* DOCUMENT EXTRACT:
==========

When it came to naming its latest motor yacht, Riva needed something timeless and catchy that reflected the 33-metre’s Italian style, natural elegance and carefree attitude, and so it was named Dolcevita.

With Riva, it’s all about lifestyle, luxury and quality. Brigitte Bardot, Sophia Loren and Elizabeth Taylor all owned Rivas, with current enthusiasts including Elton John, Sean Connery and George Clooney. Riva is one of the most glamorous brands on the planet. It’s up there with Tiffany & Co, Gucci and Ferrari, and in many ways, each of Riva’s premiers has these elements of high fashion and high performance.


For the name of its latest 33-metre motor yacht, Riva chose a phrase that quite literally means ‘the good life’ – Dolcevita. And with a world debut that took place at the Yacht Club de Monaco last year in the presence of Albert II, Prince of Monaco she has lived up to her name from the start. Of course, Yachts was invited on board too and here’s what we thought of the new flagship of the fiberglass fleet.


For the premiere of the 110’ Dolcevita, Riva singled out the Grand Prix Historique that takes place biannually in Monaco two weeks before the F1 circus comes to town. For motorsport enthusiasts, the Ferraris, Alfas and Maseratis sliding sideways around the Principality’s classic Formula One circuit are seen as pure machines, placing style on an equal level as all-out performance. This was the perfect event to reveal the Dolcevita: a meeting place of legends, a world of dreams, embodying the idea of a carefree and magnificent era, representing the perfect synthesis of tradition and modernity.

The 110’ Dolcevita stands apart from her sisters, and is in many ways a link to the larger craft of Riva’s Superyacht Division.
The main salon features a polished dark wood ceiling with a stainless steel surround that stretches along the entire length of the lounge.

==========

* YOUR INSTRUCTIONS: Reproduce the Dolcevita text from "For the premiere" to "of the lounge.", changing "stainless steel" to "brushed brass". The records that follow have no connection to the Dolcevita text.

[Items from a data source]

==========

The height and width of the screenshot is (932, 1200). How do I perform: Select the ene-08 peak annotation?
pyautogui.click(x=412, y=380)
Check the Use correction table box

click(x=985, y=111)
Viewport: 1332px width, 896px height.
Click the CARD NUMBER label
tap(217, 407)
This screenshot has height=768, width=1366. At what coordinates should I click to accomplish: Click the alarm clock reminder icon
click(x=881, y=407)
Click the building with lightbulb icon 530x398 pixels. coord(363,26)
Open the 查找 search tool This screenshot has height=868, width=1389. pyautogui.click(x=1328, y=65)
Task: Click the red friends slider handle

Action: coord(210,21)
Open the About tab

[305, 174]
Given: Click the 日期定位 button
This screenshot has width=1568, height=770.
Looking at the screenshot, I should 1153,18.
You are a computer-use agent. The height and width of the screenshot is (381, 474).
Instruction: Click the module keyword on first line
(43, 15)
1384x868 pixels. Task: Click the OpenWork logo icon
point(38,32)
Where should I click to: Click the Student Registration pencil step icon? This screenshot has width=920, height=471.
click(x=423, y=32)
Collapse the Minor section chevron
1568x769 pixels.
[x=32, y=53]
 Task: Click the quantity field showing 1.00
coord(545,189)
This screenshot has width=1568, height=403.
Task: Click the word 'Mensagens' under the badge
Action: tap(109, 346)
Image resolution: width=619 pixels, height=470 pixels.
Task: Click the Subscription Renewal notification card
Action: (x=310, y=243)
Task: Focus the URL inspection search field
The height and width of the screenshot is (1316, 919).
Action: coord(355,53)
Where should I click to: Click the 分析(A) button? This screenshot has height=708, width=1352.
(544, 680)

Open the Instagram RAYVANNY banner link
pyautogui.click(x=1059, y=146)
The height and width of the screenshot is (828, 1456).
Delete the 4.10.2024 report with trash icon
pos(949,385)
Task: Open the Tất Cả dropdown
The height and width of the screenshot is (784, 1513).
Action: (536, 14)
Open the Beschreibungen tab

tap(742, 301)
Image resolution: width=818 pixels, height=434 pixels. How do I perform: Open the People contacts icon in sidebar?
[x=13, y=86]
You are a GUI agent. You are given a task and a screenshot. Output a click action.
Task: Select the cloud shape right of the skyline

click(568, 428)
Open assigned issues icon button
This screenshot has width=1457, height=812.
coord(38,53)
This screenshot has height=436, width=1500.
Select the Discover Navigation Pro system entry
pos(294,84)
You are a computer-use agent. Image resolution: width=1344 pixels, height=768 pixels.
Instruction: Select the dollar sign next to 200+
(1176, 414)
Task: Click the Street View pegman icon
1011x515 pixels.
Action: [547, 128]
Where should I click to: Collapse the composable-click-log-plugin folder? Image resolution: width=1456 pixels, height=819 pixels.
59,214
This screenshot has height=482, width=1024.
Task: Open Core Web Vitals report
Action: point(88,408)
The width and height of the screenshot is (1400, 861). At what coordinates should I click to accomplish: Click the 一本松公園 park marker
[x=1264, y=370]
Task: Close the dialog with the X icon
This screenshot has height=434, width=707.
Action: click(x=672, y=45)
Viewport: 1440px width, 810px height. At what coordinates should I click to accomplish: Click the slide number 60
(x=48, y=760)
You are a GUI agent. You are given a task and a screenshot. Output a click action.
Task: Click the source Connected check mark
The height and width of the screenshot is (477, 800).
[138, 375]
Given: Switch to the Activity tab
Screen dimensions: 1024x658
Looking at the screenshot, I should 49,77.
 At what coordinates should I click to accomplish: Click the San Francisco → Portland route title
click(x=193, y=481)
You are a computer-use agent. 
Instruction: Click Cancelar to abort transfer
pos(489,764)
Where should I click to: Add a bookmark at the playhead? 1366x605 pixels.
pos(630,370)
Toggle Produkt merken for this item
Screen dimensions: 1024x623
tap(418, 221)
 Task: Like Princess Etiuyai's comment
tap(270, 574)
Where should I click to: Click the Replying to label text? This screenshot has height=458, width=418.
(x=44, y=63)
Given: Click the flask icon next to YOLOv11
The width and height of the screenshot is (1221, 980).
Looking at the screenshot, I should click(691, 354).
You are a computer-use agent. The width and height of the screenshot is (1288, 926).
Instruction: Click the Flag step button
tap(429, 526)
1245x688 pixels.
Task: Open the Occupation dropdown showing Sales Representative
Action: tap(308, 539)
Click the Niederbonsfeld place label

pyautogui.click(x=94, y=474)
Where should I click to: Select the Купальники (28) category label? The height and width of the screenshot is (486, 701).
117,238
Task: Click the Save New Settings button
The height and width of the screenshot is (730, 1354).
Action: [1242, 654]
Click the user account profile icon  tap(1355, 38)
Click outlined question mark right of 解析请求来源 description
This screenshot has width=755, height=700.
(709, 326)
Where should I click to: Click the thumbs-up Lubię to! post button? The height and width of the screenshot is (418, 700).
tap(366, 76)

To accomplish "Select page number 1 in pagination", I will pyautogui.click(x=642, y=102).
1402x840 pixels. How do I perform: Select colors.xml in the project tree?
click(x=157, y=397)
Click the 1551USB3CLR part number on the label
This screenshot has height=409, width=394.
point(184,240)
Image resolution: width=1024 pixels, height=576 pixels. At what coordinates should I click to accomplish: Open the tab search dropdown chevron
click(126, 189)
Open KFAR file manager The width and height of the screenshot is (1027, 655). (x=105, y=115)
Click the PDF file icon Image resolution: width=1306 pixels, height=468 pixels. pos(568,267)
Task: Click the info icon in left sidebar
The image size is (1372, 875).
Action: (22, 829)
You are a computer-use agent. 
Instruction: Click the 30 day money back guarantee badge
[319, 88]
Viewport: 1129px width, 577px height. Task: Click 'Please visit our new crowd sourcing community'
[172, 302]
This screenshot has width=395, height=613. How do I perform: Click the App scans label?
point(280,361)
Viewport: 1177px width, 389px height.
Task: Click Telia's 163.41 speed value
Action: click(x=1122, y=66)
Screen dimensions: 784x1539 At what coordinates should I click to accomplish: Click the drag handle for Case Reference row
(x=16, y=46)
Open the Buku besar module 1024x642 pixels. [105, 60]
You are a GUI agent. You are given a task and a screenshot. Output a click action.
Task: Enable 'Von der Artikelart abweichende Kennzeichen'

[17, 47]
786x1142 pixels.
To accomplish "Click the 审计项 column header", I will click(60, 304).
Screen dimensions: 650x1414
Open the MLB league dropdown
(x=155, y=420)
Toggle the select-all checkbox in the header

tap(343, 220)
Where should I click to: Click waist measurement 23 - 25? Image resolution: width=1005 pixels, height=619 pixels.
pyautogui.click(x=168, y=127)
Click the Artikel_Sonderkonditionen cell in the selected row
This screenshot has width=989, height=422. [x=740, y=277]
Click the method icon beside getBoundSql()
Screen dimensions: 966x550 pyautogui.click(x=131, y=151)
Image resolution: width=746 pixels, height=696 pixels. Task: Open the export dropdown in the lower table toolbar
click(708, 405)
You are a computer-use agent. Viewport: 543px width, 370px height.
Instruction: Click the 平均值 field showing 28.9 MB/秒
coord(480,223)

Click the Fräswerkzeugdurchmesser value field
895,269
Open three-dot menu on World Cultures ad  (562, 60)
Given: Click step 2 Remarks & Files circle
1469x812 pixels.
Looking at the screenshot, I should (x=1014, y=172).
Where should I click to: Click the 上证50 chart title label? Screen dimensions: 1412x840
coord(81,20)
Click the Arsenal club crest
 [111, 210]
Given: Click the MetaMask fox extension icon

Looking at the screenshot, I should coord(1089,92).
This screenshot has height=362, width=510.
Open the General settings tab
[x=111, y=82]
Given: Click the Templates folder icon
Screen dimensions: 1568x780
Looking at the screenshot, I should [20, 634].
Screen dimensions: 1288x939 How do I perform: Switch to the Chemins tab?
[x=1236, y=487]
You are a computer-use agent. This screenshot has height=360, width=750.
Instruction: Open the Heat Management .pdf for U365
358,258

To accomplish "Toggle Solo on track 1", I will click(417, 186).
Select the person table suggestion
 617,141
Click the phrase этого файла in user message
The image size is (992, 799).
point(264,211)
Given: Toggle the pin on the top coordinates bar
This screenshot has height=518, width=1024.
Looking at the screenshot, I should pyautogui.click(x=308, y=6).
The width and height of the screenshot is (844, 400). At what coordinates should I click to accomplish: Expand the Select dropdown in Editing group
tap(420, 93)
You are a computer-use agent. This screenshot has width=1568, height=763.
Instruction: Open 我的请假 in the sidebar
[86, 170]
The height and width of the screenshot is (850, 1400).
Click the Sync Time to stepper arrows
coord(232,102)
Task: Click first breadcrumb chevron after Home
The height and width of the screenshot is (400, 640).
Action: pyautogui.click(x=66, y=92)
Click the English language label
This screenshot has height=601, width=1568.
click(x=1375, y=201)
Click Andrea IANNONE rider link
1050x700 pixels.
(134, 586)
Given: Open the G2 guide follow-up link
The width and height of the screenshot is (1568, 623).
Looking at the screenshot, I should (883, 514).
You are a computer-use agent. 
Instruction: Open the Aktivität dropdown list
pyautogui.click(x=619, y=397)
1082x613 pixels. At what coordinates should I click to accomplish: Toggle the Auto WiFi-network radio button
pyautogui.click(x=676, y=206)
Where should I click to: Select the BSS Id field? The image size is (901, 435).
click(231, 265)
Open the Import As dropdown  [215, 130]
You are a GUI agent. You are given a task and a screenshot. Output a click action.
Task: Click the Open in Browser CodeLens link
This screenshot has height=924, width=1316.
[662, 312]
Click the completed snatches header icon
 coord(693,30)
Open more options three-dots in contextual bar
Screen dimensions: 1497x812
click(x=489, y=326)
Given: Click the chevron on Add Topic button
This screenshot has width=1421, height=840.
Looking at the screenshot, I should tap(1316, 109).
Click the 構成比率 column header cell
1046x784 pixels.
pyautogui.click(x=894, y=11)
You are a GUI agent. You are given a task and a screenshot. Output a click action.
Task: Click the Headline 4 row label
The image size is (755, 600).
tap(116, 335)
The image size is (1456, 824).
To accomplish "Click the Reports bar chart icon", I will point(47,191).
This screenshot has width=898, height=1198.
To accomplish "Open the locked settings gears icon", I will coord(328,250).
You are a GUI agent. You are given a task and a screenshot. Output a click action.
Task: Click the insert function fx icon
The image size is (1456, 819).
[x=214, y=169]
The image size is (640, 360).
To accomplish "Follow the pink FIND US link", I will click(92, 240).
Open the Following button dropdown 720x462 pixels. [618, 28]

==========

* RESULT OF THIS TASK:
For the premiere of the 110’ Dolcevita, Riva singled out the Grand Prix Historique that takes place biannually in Monaco two weeks before the F1 circus comes to town. For motorsport enthusiasts, the Ferraris, Alfas and Maseratis sliding sideways around the Principality’s classic Formula One circuit are seen as pure machines, placing style on an equal level as all-out performance. This was the perfect event to reveal the Dolcevita: a meeting place of legends, a world of dreams, embodying the idea of a carefree and magnificent era, representing the perfect synthesis of tradition and modernity.

The 110’ Dolcevita stands apart from her sisters, and is in many ways a link to the larger craft of Riva’s Superyacht Division.
The main salon features a polished dark wood ceiling with a brushed brass surround that stretches along the entire length of the lounge.